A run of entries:
----------

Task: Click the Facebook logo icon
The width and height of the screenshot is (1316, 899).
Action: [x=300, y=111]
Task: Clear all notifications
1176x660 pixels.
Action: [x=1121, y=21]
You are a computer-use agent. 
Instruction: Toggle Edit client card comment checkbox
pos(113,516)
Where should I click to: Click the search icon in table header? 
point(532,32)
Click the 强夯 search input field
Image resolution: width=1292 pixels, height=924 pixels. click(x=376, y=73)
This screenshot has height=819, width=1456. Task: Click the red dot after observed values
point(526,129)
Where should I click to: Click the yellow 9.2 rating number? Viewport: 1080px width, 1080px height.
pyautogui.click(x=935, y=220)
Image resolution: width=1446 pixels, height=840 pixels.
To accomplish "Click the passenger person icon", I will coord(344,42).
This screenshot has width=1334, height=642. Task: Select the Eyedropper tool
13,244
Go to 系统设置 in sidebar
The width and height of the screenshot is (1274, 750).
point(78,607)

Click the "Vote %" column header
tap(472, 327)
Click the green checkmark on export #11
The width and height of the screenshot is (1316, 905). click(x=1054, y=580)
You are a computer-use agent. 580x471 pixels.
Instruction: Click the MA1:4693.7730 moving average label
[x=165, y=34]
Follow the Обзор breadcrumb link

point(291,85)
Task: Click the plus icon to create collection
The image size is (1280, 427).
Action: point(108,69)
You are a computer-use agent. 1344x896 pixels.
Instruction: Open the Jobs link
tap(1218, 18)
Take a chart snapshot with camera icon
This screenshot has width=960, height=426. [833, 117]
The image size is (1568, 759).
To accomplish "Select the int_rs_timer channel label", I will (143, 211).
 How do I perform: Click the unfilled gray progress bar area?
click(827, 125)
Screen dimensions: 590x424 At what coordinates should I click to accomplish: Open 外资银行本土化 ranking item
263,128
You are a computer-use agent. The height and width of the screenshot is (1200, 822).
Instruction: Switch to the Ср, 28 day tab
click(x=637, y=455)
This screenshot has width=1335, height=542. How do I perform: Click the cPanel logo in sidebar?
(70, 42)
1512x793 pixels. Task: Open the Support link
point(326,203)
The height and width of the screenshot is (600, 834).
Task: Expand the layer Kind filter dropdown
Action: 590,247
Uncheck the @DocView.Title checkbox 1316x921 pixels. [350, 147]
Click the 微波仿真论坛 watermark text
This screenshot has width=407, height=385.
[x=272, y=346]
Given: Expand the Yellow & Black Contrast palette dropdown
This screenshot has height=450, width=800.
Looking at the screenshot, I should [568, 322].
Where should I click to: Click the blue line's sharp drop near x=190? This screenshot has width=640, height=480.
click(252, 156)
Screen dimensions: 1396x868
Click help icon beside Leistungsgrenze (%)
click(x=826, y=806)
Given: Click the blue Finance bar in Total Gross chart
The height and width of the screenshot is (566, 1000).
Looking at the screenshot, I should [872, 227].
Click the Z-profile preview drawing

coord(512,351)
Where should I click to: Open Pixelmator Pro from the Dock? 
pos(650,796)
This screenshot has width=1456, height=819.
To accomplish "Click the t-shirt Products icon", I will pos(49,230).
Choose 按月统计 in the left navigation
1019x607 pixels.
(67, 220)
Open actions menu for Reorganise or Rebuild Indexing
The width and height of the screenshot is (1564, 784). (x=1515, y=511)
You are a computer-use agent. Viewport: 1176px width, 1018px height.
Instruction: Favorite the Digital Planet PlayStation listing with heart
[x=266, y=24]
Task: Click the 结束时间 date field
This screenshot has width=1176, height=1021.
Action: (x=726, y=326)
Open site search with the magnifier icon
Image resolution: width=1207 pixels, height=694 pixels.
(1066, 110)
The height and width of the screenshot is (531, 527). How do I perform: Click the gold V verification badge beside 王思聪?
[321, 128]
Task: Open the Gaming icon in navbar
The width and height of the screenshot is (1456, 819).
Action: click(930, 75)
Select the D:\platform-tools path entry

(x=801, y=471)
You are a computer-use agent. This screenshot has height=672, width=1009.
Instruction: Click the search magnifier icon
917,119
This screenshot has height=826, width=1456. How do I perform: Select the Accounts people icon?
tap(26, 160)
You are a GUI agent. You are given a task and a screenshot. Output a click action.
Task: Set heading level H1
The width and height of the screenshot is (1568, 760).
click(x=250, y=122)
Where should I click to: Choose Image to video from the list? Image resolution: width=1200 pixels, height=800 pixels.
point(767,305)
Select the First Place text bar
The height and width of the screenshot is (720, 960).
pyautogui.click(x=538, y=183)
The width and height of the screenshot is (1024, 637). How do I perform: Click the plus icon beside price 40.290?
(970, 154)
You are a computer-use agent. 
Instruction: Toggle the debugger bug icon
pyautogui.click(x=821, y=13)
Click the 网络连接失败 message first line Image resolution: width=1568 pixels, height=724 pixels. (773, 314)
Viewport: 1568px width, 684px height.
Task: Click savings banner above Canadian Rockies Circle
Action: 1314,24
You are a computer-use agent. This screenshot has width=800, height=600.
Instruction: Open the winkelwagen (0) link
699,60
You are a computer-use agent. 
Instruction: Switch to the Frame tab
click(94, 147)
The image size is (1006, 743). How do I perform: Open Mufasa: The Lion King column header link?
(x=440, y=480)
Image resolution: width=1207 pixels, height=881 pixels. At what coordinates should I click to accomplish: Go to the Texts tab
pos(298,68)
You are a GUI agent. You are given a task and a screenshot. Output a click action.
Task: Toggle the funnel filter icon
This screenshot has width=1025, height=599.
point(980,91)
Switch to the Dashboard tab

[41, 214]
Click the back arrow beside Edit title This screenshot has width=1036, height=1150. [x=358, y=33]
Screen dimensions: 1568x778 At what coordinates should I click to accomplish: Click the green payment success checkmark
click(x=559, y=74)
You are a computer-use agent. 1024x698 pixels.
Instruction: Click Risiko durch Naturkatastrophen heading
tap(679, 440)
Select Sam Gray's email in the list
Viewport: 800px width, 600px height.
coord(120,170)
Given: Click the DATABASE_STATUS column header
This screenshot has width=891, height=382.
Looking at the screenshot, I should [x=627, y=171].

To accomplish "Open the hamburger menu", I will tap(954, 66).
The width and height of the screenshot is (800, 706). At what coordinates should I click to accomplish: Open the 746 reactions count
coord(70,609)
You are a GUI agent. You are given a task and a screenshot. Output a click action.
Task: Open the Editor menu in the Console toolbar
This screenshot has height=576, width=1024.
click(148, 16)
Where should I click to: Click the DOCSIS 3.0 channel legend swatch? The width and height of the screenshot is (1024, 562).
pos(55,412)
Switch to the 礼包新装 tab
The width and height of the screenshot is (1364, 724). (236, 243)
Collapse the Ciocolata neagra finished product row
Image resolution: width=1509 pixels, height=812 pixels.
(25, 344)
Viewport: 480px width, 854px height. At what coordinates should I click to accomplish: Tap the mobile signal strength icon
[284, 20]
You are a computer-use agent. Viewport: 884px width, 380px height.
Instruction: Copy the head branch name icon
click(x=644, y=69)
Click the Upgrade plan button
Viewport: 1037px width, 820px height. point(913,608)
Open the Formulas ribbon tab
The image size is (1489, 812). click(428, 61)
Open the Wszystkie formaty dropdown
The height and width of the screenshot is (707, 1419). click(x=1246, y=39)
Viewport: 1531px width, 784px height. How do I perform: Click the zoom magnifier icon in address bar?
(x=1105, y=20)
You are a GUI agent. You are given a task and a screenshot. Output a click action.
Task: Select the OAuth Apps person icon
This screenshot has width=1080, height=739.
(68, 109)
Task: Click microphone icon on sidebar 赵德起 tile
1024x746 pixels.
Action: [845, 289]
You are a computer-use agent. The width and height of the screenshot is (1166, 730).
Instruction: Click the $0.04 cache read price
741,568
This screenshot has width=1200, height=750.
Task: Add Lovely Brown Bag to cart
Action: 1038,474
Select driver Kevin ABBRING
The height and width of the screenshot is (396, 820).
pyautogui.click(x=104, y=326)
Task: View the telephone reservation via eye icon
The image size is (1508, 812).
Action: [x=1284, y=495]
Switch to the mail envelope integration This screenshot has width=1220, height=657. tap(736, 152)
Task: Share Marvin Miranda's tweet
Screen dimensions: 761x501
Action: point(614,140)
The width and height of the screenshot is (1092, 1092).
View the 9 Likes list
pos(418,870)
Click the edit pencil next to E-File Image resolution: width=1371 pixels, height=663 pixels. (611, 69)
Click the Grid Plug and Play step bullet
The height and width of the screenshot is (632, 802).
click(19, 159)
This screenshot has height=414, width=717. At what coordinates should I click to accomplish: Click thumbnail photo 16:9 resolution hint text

----------

Copy out the entries above word for word, from the very first line through the line containing "The width and height of the screenshot is (1316, 905).", including both ends.

> _Solved exercise_
Task: Click the Facebook logo icon
The width and height of the screenshot is (1316, 899).
Action: [x=300, y=111]
Task: Clear all notifications
1176x660 pixels.
Action: [x=1121, y=21]
You are a computer-use agent. 
Instruction: Toggle Edit client card comment checkbox
pos(113,516)
Where should I click to: Click the search icon in table header? 
point(532,32)
Click the 强夯 search input field
Image resolution: width=1292 pixels, height=924 pixels. click(x=376, y=73)
This screenshot has height=819, width=1456. Task: Click the red dot after observed values
point(526,129)
Where should I click to: Click the yellow 9.2 rating number? Viewport: 1080px width, 1080px height.
pyautogui.click(x=935, y=220)
Image resolution: width=1446 pixels, height=840 pixels.
To accomplish "Click the passenger person icon", I will coord(344,42).
This screenshot has width=1334, height=642. Task: Select the Eyedropper tool
13,244
Go to 系统设置 in sidebar
The width and height of the screenshot is (1274, 750).
point(78,607)

Click the "Vote %" column header
tap(472, 327)
Click the green checkmark on export #11
The width and height of the screenshot is (1316, 905). click(x=1054, y=580)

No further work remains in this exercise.